How to Cache

By Noam Yadgar at August 15, 2022

#go #caching #distributed systems #software-engineering

Caching is one of those things that almost every digital service uses in some way or another, it can improve user experience, and reduce costs by preventing redundant computation. When incorrectly applied, it can be the root cause of many nasty issues such as serving stale data, creating security breaches, and eating up the memory. In this article, we will see what cache exactly is, what types of cache we can implement, and how to implement them correctly.

What is Cache?

Cache always comes in the context of data and it has a very straightforward reason to be applied. If data is being requested more than once, to avoid redundant computation (such as fetching it from a database, processing it, etc.) we can temporarily store the processed data in memory (or generally, locally) so it can be served faster and effortlessly. Even though most of your users will be unaware of its existence, they will appreciate it. Since good caching will improve their user experience.

Ground rules for caching

Caching is great, however, the benefits of caching are diminished in comparison to the destructive effect of using cache incorrectly. Let’s establish some ground rules to help us avoid fatal mistakes when implementing a cache mechanism:

Your program should be fully functional without a cache: In general, we shouldn’t depend on the state of the cache. For example, if you’re writing a stateless REST API, and you want to cache some of the resources, your API should be fully functional even if you shut down the cache feature.
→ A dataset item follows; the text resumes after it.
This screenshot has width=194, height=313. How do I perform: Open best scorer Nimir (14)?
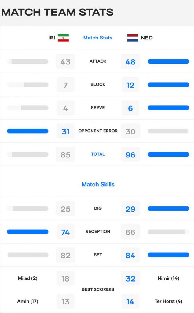pos(168,278)
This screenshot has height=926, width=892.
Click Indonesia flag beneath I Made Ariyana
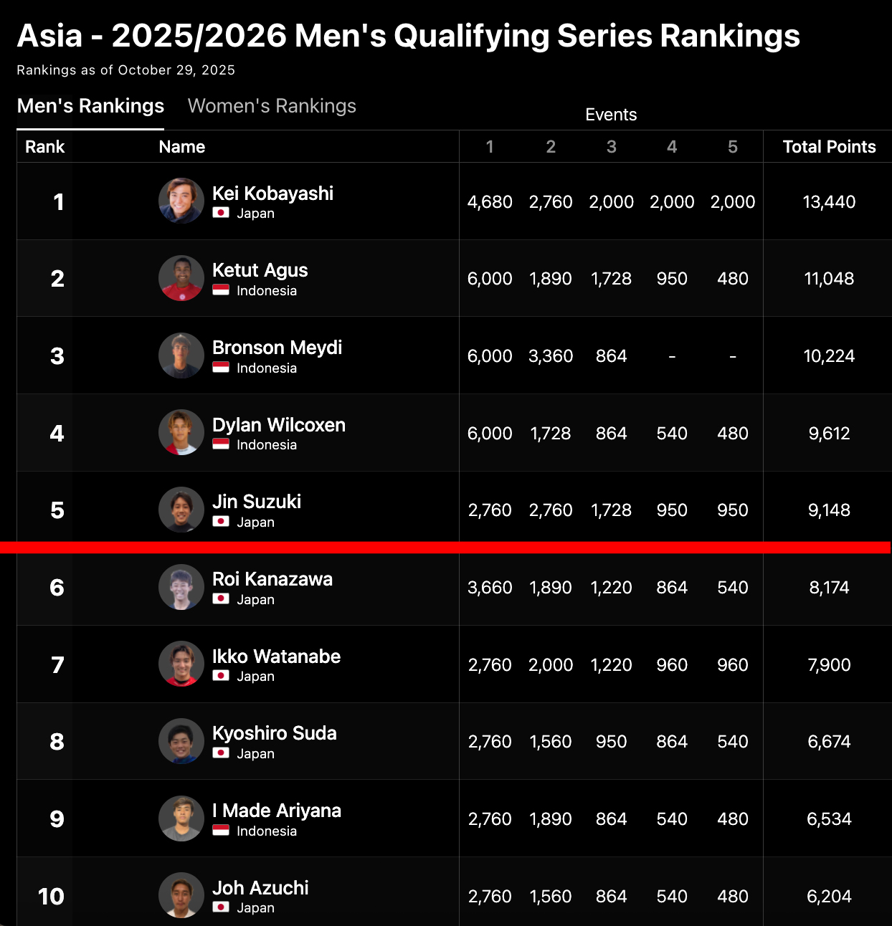(221, 831)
Limit the size: As your program is being used, cache is naturally being accumulated and growing in size. Since it’s very hard to decide (sometimes impossible) how much cache will be accumulated, you should be aware of the limits you allow the cache to grow. Even if you’re using a cache database as a cloud service with auto-scaling features, you should still set a threshold. A locally managed cache (on a running server) can drain the server’s memory and shut down the process. And an auto-scaled cache database as a cloud service, can do the opposite effect of caching by increasing complexity and cost.
Have a clear definition of permissions: This is relevant to server-side, distributed caching (more on that later). Serving a publicly available, cached blog post (page-cache) is easy since the whole world has permission to see the data. But a bank API might hold extremely sensitive and private data in its cache. In that case, we should make sure that we know how to structure the cache correctly, so it will be at a user-based access scope. Not being careful enough, it’s easy to accidentally create a data breach, where unauthorized users are being served with private cached data since the cached data may have bypassed all of the authentication and authorization barriers.
Pick the right cache strategy for data retention: Understanding how persistent you want the cache to be, will help you build or use a more suitable cache mechanism. Ask yourself, if the program or session ends, do you still want the cache to be around? If so, maybe you should manage your cache in a dedicated service (such as Redis ) or implement a read/write cache mechanism that will persist on a disk. Ask yourself for how long you want the cache to be around.
Protect the cache as if you’re protecting the data: If you’re caching data, you should protect the cache as if you’re protecting the data itself. To avoid cache poisoning attacks, or stolen data, you should make sure that the cache is not easily accessible by unauthorized users.

Where to cache?

Different types of cache can be implemented in the same program

Depending on your program’s behavior, caching can be done in different locations.

Client-side cache

As users interact with your app, you can cache data directly on their devices. Depending on how persistent you want the data to be, you can store it directly in their devices’ memory, or dedicated locations on their disks (such as local storage). Media streaming apps are a great example of caching data on the client side. While you’re watching a movie or listening to an album, the app is caching the next bits of data on your device. This way, the data is being served smoothly even if the network becomes unstable. Some music app might even cache your entire playlist on your device, so you can listen to it offline.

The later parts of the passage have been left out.